>> start Records for this task

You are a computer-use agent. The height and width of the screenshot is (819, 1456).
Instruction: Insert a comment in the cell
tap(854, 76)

>> end Records for this task
>> start Records for this task

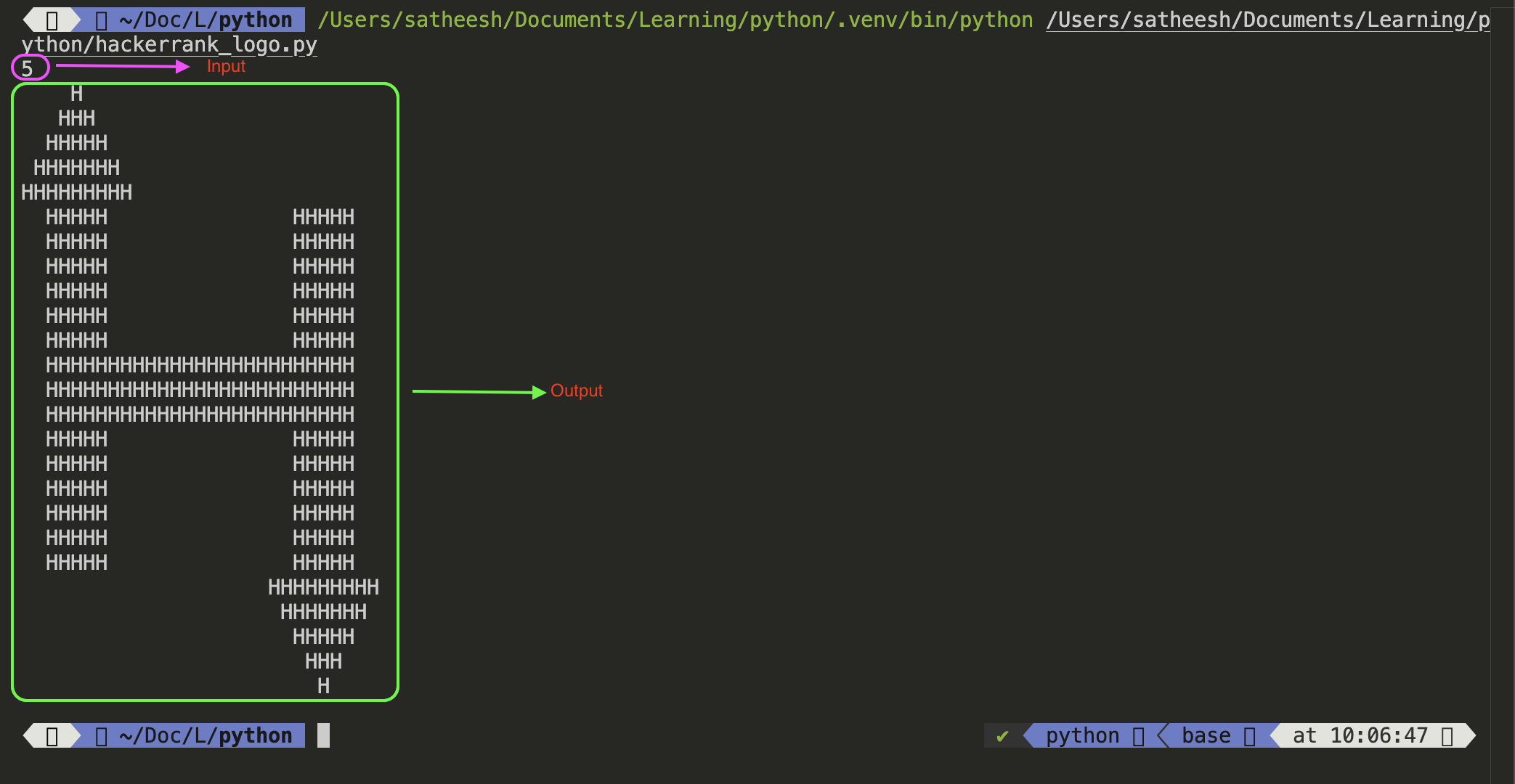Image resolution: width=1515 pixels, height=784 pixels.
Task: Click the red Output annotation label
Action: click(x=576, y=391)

>> end Records for this task

What the exercise asks
Copy out the material word for word, everything from the line containing "Image resolution: width=1515" down to the line containing "Action: click(x=576, y=391)", with both of those lines included. Leave the pictures out.

Correct response
Image resolution: width=1515 pixels, height=784 pixels.
Task: Click the red Output annotation label
Action: click(x=576, y=391)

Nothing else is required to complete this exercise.